First, sound waves can diffract around common objects. You can illustrate diffraction by placing a stone about 1 cm in diameter in the center of a shallow bowl of water. Tap the water near the edge of the bowl and watch how the ripples seem to pass right through the stone. This is diffraction. Waves can diffract around objects that are around the same size or smaller than the wavelength, which means that lower frequencies (longer wavelengths) are less likely to be blocked. Thus, a predator may be impossible to see when it hides behind a rock or a tree, but most of the noises it makes will simply pass around the object.

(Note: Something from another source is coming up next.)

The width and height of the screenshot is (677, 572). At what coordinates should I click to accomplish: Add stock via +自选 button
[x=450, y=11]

Second, solid objects are more likely to transmit sound waves than visible light waves. Low-frequency sounds in particular are more easily transmitted through solids, which is why you can hear construction noises through solid walls and the bass line from your downstairs neighbor’s music. At higher frequencies, solids tend to reflect sound. Reflections cause an acoustical phenomenon called reverberation, in which echoes of a sound reach the same point at slightly different times. For example, if you are in a large room with a concrete floor and metal walls, and someone a few meters away from you claps, you will hear not only the wave coming directly from the source to your ears, but all the other waves that reflect off the floor and the walls. The reflected waves have longer to travel, and because the speed of sound is around 343 m/s, there can be a perceptible delay between the time when the direct wave and its reflections arrive. Reverberations with long delays are heard as distinct echoes. Reverberations with short delays tend to fuse with the main sound, making it sound more “alive”. Surfaces that are soft or uneven are better able to absorb sound, reducing the intensity of the reverberation, and rooms that have little reverberation sound muffled or “dead”. With practice, people can learn to use the acoustical characteristics of different materials as cues to their location within a room, an ability akin to the specialized echolocation of bats and dolphins.

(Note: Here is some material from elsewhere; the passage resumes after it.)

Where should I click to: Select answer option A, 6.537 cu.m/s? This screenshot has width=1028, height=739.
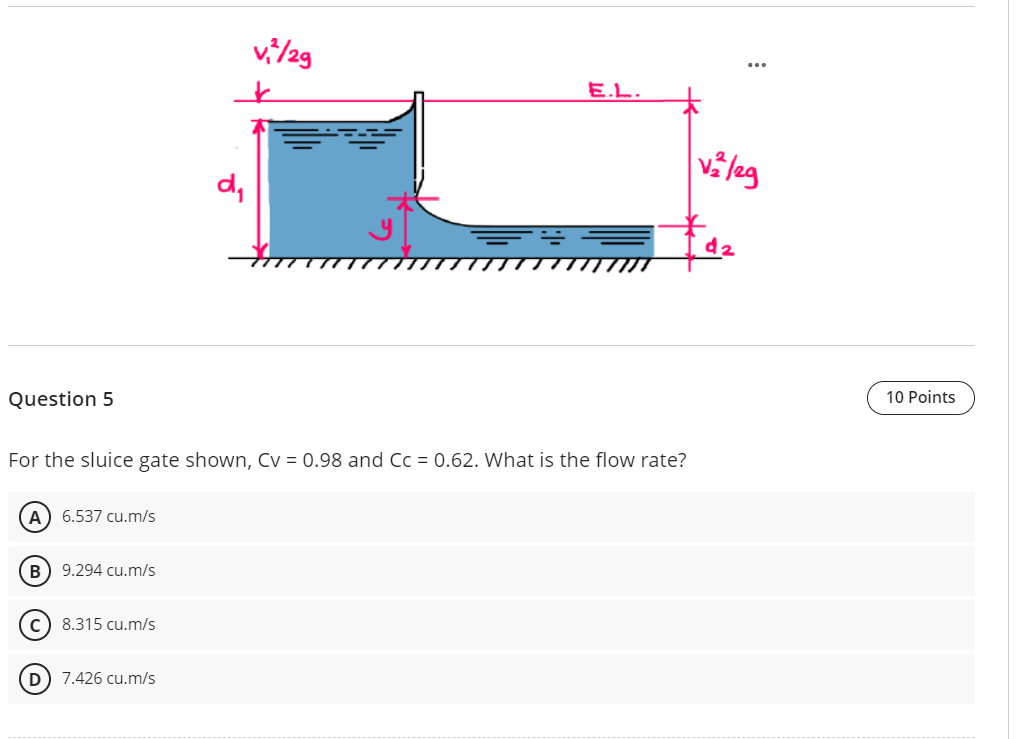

The long wavelengths and reflectiveness of sound cause another phenomenon called resonance. If sound waves enter a space where they can reflect back and forth between two surfaces, they will interact with each other through interference. If the sound has a wavelength the same as the distance between the two surfaces (or an integral fraction of the distance), the peaks and valleys of the wave going in one direction will overlap with the wave going in the other direction, leading to constructive interference. Wavelengths that are not an integral fraction of the difference will not overlap, leading to destructive interference. For complex sounds comprising waves of multiple frequencies, resonance boosts certain frequencies (wavelengths) while attenuating others. This effect is also known as filtering. When you blow across the mouth of a bottle, the aperiodic noise produced by turbulence resonates in the bottle, boosting a single frequency (and its harmonics) to produce a tone.

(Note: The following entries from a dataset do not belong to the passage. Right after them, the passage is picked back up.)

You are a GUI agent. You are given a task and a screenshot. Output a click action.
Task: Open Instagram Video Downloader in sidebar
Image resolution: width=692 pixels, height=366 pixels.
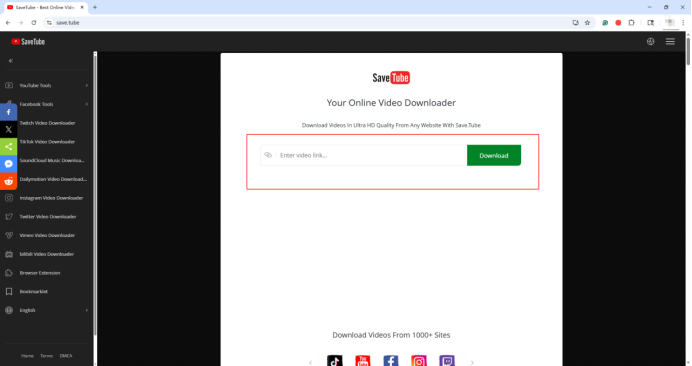[x=46, y=198]
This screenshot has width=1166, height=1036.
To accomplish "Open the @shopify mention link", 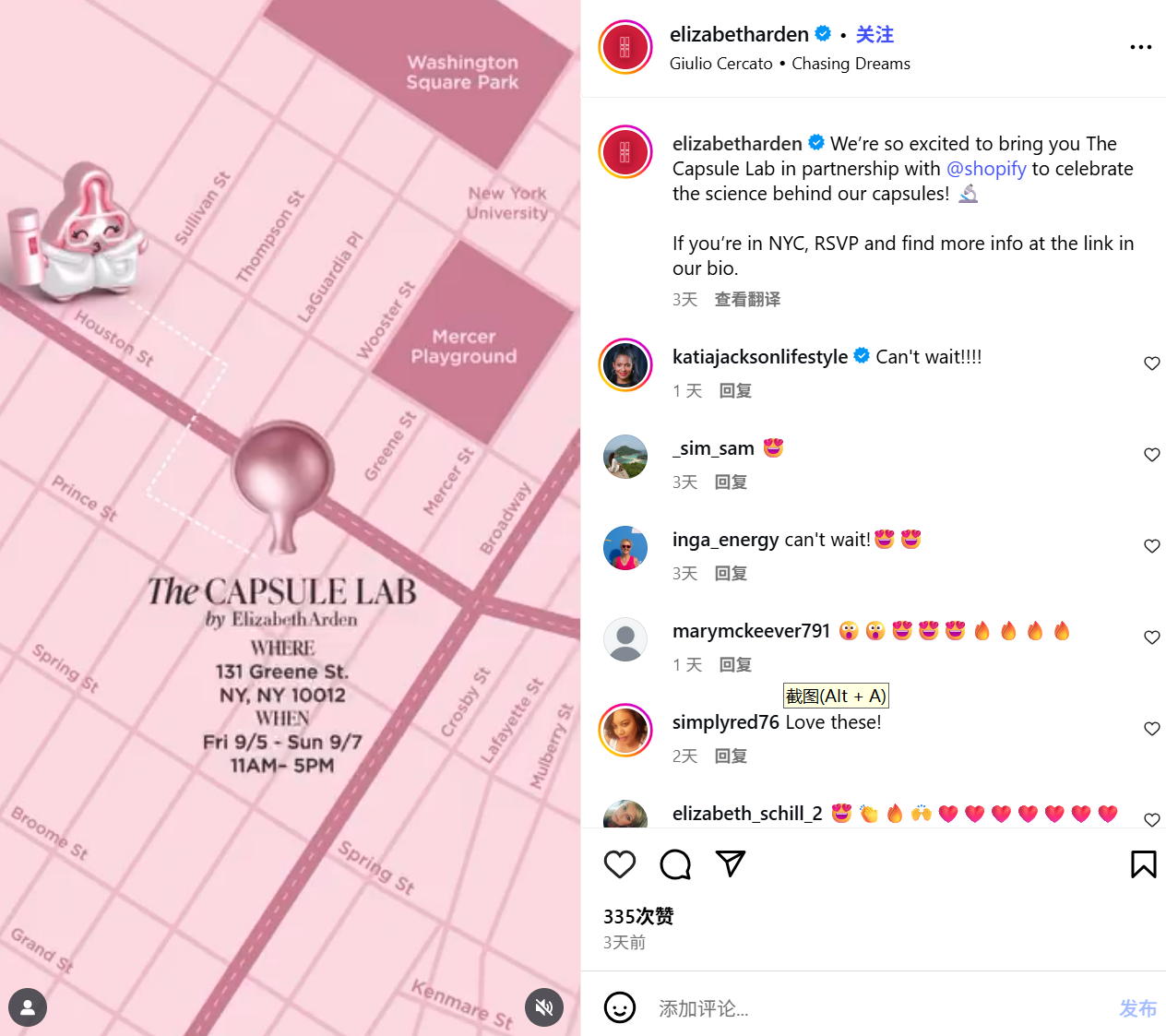I will click(x=986, y=169).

Filtering is important to the production of speech. Recall that vowels are produced by periodic motion of the vocal folds. But how do we make different vowels? You can illustrate this by singing “aah” and then changing to “ooh” while holding the same pitch. If you pay close attention to your tongue and lips, you’ll notice that the shape of your mouth changes as you transition between different vowels. What’s happening as you move those muscles is that the sizes of the oral and pharyngeal cavities in your airway are changing to create different resonances that boost and suppress specific frequencies in the sound coming from your larynx.

A consequence of these phenomena is that it is common for a listener to hear many different sound sources simultaneously. This is an advantage in that it is possible to hear sounds without having to look at them, to take in an entire auditory scene in full 360-degree surround, and to hear multiple instruments or singers making music together. It also makes a difficult task for the auditory system, which has to separate out multiple sound sources and determine their locations. As we shall see, the structure of the ear performs a part of this task, separating complex sounds into their component frequencies, but the central nervous system still has an enormous amount of work to do to transform auditory scenes into coherent perception.